San Francisco Chronicle
July 25, 2003
The following is a revie of the July 23 Fleetwood Mac concert in Oakland Arena.
Fleetwood Mac rocks harder than ever as old songs mix well with new
Neva Chonin, Chronicle Pop Music Critic
"Here is where the dream began for us," Stevie Nicks told a packed house at the Arena in Oakland on Wednesday. "I just wanted you to know."
The faithful responded rapturously as Fleetwood Mac's soft-rock diva and singer-guitarist Lindsey Buckingham (a graduate of Menlo-Atherton High) glided into one of the group's signature hits, "Landslide." Nicks' shout-out to her old stomping grounds might read like performance corn, but it rang true to the legions of local fans who have followed the band for three decades. When Nicks crooned the elegiac line, "I'm getting older, too," the deafening cheers ricocheted off the venue's concrete walls.
Fleetwood Mac, the band that defined mainstream '70s rock with its "Rumours" album, has grown older. But "Say You Will," its recent CD featuring new material and the old lineup (minus one founding member, keyboardist-singer Christine McVie), shows that it hasn't lost its iconic appeal for fans who used "Rumours" as a coming-of-age soundtrack.
More intriguingly, the Mac mystique has been resurrected by later generations looking to temper their 21st century edge with classic melodies. Zwan's Billy Corgan has sung the band's praises; Courtney Love cited Nicks as an influence and covered "Gold Dust Woman"; the Dixie Chicks have made "Landslide" a hit all over again.

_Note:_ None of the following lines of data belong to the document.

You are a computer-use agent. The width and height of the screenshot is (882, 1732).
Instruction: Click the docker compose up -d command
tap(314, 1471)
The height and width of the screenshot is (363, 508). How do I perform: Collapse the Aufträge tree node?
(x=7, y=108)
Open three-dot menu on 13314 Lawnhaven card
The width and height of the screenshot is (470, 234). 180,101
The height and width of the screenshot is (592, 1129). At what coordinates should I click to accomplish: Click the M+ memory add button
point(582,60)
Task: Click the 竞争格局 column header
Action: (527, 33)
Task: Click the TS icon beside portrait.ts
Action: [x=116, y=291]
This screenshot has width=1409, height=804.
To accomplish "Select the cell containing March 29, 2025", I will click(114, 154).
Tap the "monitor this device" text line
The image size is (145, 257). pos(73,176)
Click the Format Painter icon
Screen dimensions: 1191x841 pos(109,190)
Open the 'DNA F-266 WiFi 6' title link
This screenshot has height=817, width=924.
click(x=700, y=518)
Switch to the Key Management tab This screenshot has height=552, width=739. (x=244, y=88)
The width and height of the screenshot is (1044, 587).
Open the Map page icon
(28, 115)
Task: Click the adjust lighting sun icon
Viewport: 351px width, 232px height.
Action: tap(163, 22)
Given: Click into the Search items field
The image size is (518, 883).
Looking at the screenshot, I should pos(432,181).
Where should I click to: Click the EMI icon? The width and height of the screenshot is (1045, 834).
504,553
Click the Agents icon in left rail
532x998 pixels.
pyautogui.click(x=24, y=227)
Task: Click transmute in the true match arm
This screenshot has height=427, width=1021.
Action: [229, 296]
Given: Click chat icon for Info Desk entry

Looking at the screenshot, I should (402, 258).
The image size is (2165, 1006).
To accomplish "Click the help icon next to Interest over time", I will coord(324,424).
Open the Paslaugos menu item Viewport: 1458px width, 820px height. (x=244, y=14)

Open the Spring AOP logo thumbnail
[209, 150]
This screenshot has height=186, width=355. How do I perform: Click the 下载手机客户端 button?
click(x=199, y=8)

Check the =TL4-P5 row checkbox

The Oakland audience held the expected number of vintage shag haircuts and gray heads, but also a decent infusion of newer acolytes. All greeted Fleetwood Mac -- Nicks, Buckingham, drummer Mick Fleetwood and bassist John McVie -- with equal enthusiasm as the group opened its 140-minute concert with a classic cut, "The Chain."
Wearing a filmy black dress with an incongruous pair of black athletic shoes, Nicks was more a rock diva than the spinning gypsy chick of old. She donned the requisite glittering shawl for "Gold Dust Woman" and whirled with languid grace on "Gypsy" and the beloved ballad "Rhiannon" but spent most of the set close to her scarf-bedecked microphone. Nicks' singing echoed her restrained physical presence. Retaining its husky, nasal stamp, her voice has added depth that compensates for its more limited range, lending a smoky resonance to both new material ("Say Goodbye") and old ("Dreams" and Nicks' solo tour de force, "Stand Back").
If Nicks was reserved, her stage partner (and former life partner) Buckingham was a kinetic spectacle. Guitar solos on "Big Love," "Come" and "Go Your Own Way" were so furious they left metal strings hanging as he convulsed, whipped across the stage and hammered the guitar frets as though playing bongos. It was gaudy virtuosity at its best, turning dreary instrumental-solo embellishments into spasmodic free play.
Material from "Say You Will" was woven through the pantheon of older tunes with surprising ease. Polished new songs such as "Peacekeeper" (with Buckingham on vocals) acquired a refreshing rawness in performance; classics like "Second Hand News" and "Tusk" rocked harder than in their mellow heyday.
Throughout, with two additional singers and four touring musicians as backup, McVie and Fleetwood's rhythm section worked with symbiotic precision. Fleetwood, in particular, had his moment during the encore of "World Turning," when he performed a percussive solo wearing a vest wired to simulate electronic drums.
For many, though, the night's greatest draw was watching the interplay between Buckingham and Nicks, who harmonized like a pair of ex-lovers reminiscing about their shared history through their shared music. The audience was part of that history and reminisced with them.
"It's been a long, strange trip," Buckingham noted shortly into the set. "But the point is, here we are."